Emil Fey

Sprachlehrer, Schriftsteller. Widerstandskämpfer. Hingerichtet.

* 1888   † 1942

 

Lebenslauf

Emil Fey wurde am 27.12.1888 in Grußbach geboren. Er betätigte sich als Schriftsteller und Sprachlehrer. Von 1920 bis 1930 war er Buchhändler in Moskau. Bis 1934 hielt er zahlreiche Vorträge an Wiener Volkshochschulen, die sehr beliebt waren. 1937 heiratete er Gerda Morberger, eine Schriftstellerin und Journalistin.

Widerstand, Todesurteil, Hinrichtung

Emil Fey produzierte und verbreitete Anfang des Jahres 1941 die KPÖ-Zeitung "Die Rote Post". Die Zeitung wurde in mehreren Auflagen von jeweils 60 bis 70 Stück hergestellt, wie die Anklageschrift vom 21.2.1942 feststellt.

Emil Fey wurde am 25.4.1941 verhaftet. Am 17.6.1942 erfolgte die Verurteilung zum Tode. Seine Hinrichtung wurde am 11.9.1942 vollstreckt.

Aus der Todeszelle E 29 im LG I Wien, an Louise Sika

"(...) In einer Zeit, in der Menschlichkeit, höheres Menschentum gegen Barbarei und Vertiertheit kämpft, musste ich damit rechnen, dass auch ich als Opfer fallen werde, dass mein Blut mein Anteil an diesem Ringen für Frieden, Freiheit und Fortschritt ist. Es ist nicht schwer, für eine Idee zu sterben, für die man ein ganzes Leben gelebt hat. Der Tod ist für mich kein Gespenst, ich habe ihn bereits einige Male ganz in der Nähe gesehen. Sterben werde ich, so wie ich gelebt habe. Ich wollte nur dich nicht verlassen, weil du mich brauchst; ich weiß es. Sei nicht so schüchtern und bescheiden. Du musst den Menschen fester gegenübertreten, du musst das Leben meistern und darfst dich nicht in die Ecke drücken lassen. Du bist ein braver und wertvoller Mensch, und meine Gedanken sind immer bei dir. Ich umarme dich herzlichst, Emil. Wenn du wiederkommst, möchte ich das Armband und die Uhr in deinen Händen sehen. Viele Grüße an alle."

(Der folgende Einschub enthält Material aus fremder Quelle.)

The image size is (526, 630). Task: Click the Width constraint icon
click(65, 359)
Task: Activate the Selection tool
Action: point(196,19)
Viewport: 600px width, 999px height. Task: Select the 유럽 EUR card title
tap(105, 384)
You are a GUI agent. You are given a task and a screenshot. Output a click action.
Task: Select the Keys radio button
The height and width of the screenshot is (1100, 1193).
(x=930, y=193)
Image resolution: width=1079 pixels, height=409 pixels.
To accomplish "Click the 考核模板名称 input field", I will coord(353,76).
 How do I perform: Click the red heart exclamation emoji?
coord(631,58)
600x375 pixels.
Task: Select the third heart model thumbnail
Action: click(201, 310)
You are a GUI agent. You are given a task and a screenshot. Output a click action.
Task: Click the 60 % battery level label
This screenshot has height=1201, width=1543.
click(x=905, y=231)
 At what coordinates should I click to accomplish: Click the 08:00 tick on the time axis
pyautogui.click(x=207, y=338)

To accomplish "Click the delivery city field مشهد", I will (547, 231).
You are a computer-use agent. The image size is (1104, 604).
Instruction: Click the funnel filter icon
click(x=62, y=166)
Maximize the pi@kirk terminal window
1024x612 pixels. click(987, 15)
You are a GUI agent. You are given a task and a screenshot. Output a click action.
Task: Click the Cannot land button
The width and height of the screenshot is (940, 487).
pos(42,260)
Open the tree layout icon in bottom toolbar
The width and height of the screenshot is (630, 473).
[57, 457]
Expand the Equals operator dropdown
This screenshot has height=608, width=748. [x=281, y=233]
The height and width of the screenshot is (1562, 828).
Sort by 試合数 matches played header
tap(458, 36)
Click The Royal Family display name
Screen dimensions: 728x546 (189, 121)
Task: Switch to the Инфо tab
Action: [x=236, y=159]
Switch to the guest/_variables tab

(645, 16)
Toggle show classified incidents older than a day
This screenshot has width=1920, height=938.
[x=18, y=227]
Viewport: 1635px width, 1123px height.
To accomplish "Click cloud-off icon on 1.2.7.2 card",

Aus der Anklageschrift vom 21.2.1942

“Die Angeschuldigten wurden im Jahr 1940 im illegalen Lit.-Apparat der KPÖ in Wien eingesetzt. Während in der Schuhmacherwerkstatt der Eheleute (Stefan und Theresia) Kimlicek eine Anlaufstelle für illegale Druckschriftensendungen errichtet wurde, entwarf und verfasste der Angeschuldigte Fey eine neue illegale Druckschrift “Die Rote Front”, stellte diese in der Wohnung und mit Hilfe der Angeschuldigten Ehefrau (Maria) Graser von Januar bis April 1941 in mehreren Auflagen zu je 60 bis 70 Stück her und leitete sie über Anlaufstelle Klimicek an die Verteilungsstellen weiter.”

Gedenkort

Im ehemaligen Hinrichtungsraum des Wiener Landesgerichts findet sich sein Name auf einer der Gedenktafeln.